Fine-tuning torchvision models

DrOrstxo · April 19, 2019, 3:22pm

Hi everyone,

I am using the pertained models from torchvision and there are 3 cases: feature extraction, fine-tuning pre-trained model, and optimise it yourself.

First case, to extract feature from images:

set model=resnet18(pretrained=True)
set param.requires_grad = False
and optimise only the Fully Connected layer, the last one.

Second case, to fine-tune pre-trained model:

set model=resnet18(pretrained=True)
set param.requires_grad = True
and optimise Convolutional, Pooling and Fully Connected layers

Third case, to optimise model from scratch :

set model=resnet18(pretrained=False)
set param.requires_grad = True
and optimise Convolutional, Pooling and Fully Connected layers

From my understanding, when you optimise parameters in CNN, you do it for Convolution, Pooling and Fully Connected layers.

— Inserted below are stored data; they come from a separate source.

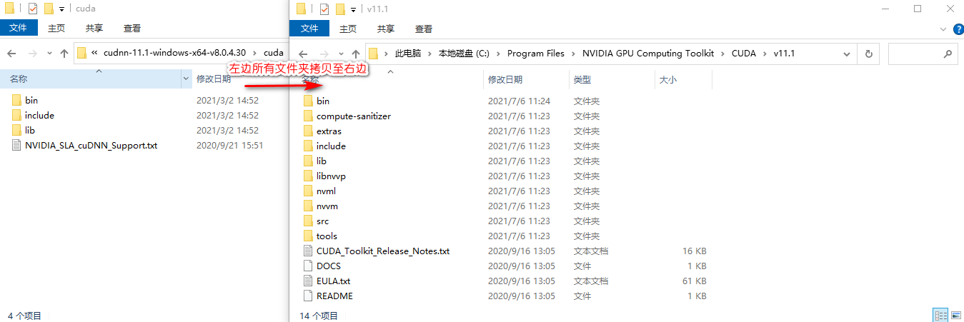Image resolution: width=964 pixels, height=322 pixels.
Task: Click the Program Files breadcrumb in address bar
Action: (535, 54)
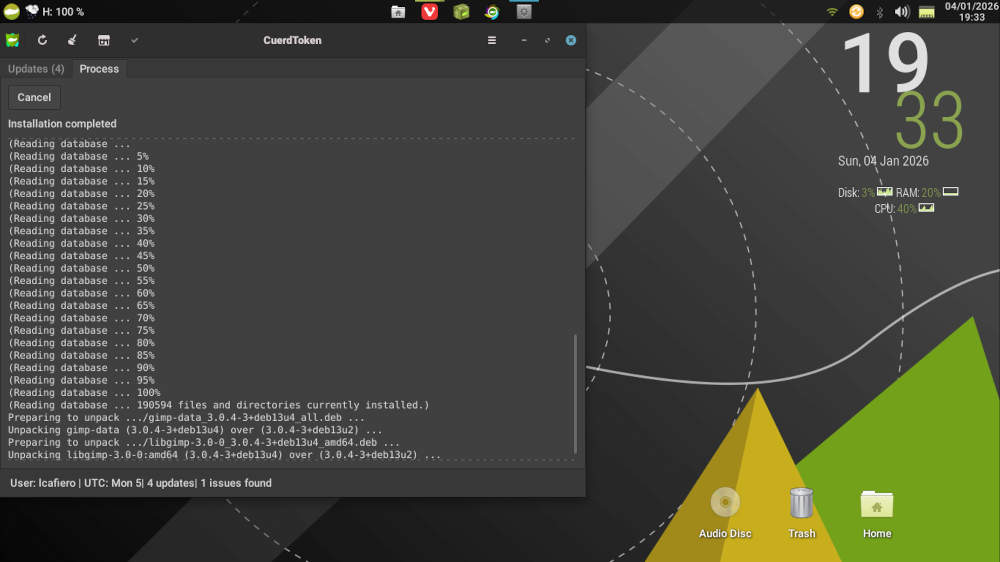
Task: Switch to the Updates (4) tab
Action: coord(36,69)
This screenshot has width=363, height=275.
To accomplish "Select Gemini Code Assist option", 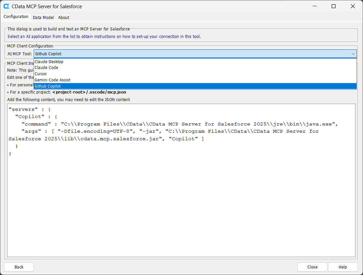I will pos(53,80).
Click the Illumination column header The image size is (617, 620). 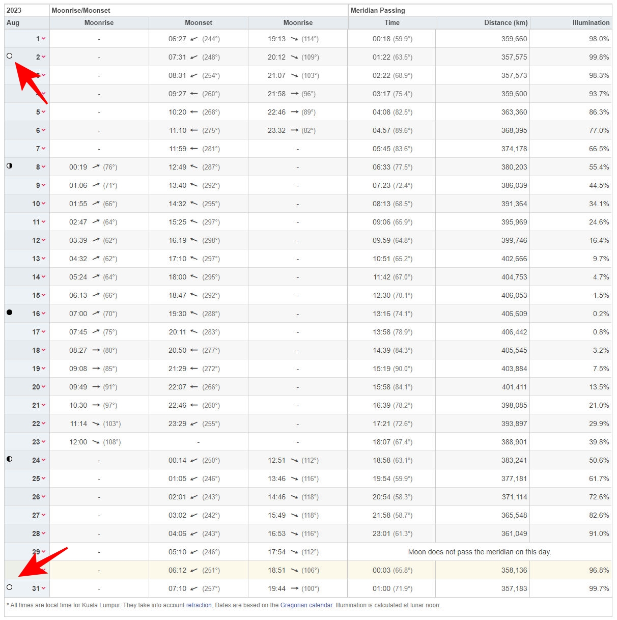(591, 22)
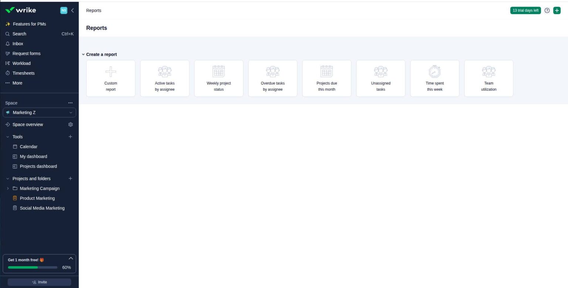Open the Inbox
Screen dimensions: 568x288
pyautogui.click(x=17, y=43)
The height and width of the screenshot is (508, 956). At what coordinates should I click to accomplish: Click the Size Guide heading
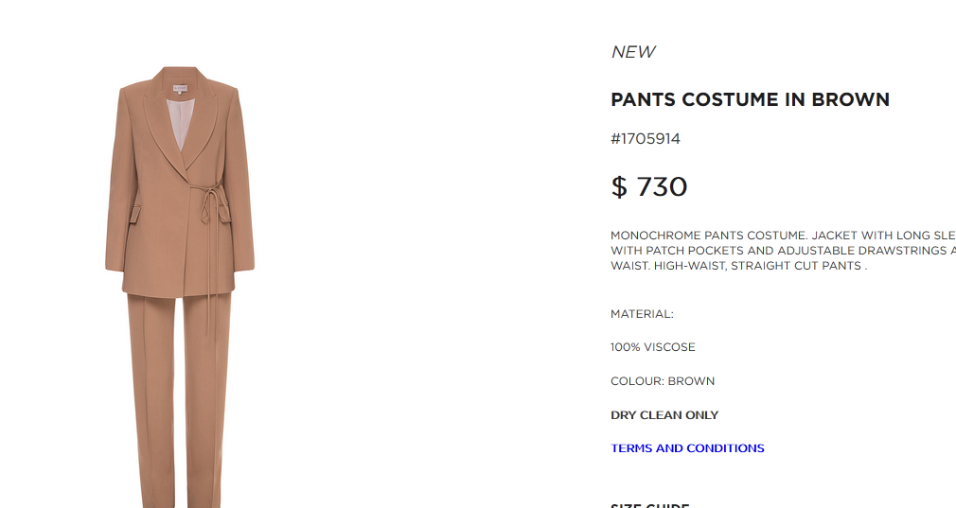[x=650, y=505]
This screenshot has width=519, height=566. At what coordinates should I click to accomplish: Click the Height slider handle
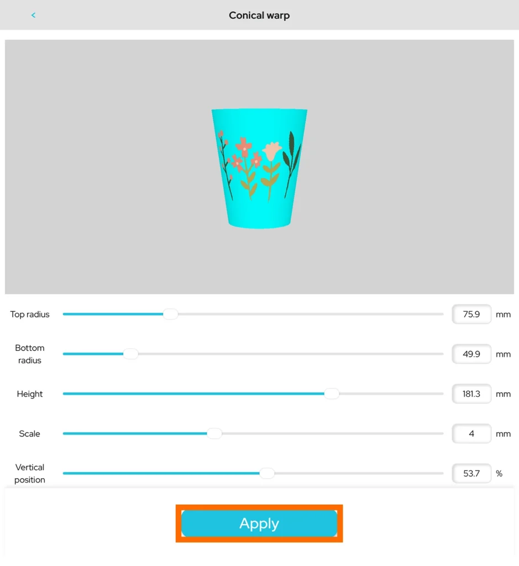[331, 394]
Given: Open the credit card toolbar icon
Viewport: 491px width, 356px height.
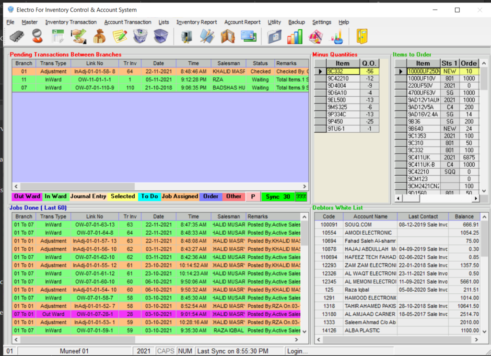Looking at the screenshot, I should point(248,36).
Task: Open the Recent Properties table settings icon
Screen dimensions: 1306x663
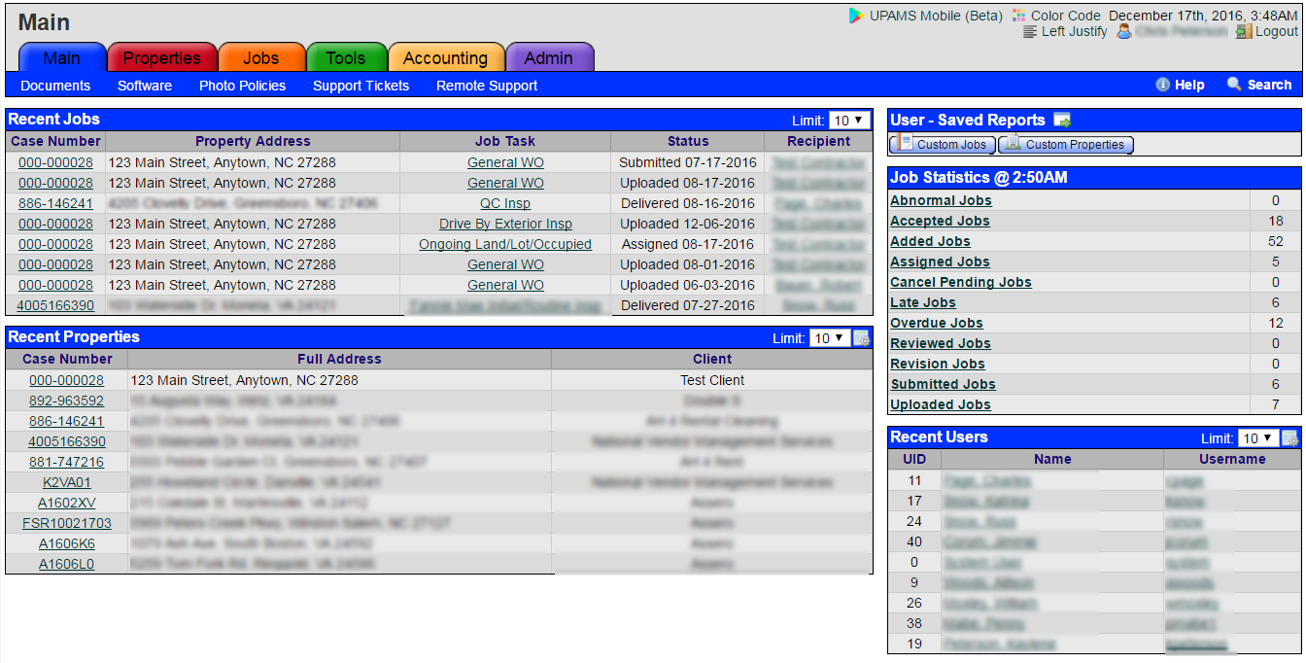Action: (861, 338)
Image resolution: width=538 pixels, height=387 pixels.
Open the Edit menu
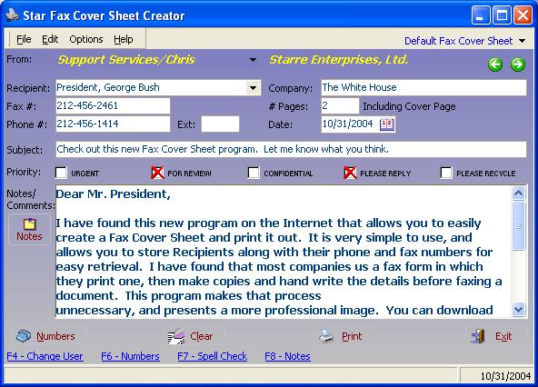(50, 39)
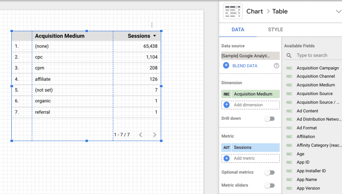342x194 pixels.
Task: Click the BLEND DATA link
Action: [x=245, y=66]
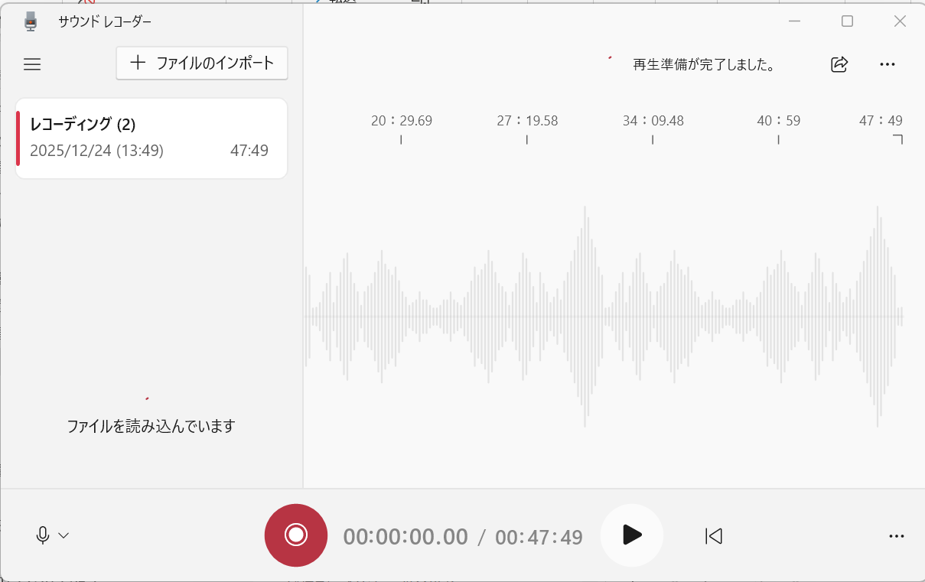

I can not get the difference between the 2nd and 3d cases. For me in both cases you optimise all layers.

Thank you for your considered time.

ptrblck · April 23, 2019, 9:26am

The number of layers you are training in case of fine-tuning depends on the amount of data you have and also how similar the new dataset is to the one used for pretraining (ImageNet in case of torchvision).
Have a look at the Fine-tuning notes of CS231n for a good overview.

DrOrstxo · April 23, 2019, 12:58pm

ptrblck,

Thank you for your response.

I read this article about transfer learning and I understood how it is working. My question was how different is case 2 and and case 3.

Maybe I expressed my question in incomprehensible way. In other words, how it is possible to use pre-trained model and optimise parameters of all layers setting “set param.requires_grad = True” ? If you optimise params of all layers you train your model from scratch so you set “pretrained=False”.

ptrblck · April 23, 2019, 1:21pm

You are fine-tuning all parameters using the pretrained weights as the initial parameters.
The difference is that you won’t initialize them randomly using a torch.nn.init method, but start from the already pretrained parameters.
If you are using a similar dataset to the one used for pretraining, the model parameters will be already quite good. Changing all parameters “a bit” will fine-tune the model so that it hopefully works better for your new dataset.

DrOrstxo · April 23, 2019, 1:44pm

ptrblck,

As always great answer! Now, it is clear.

Thanks for your time and have a great day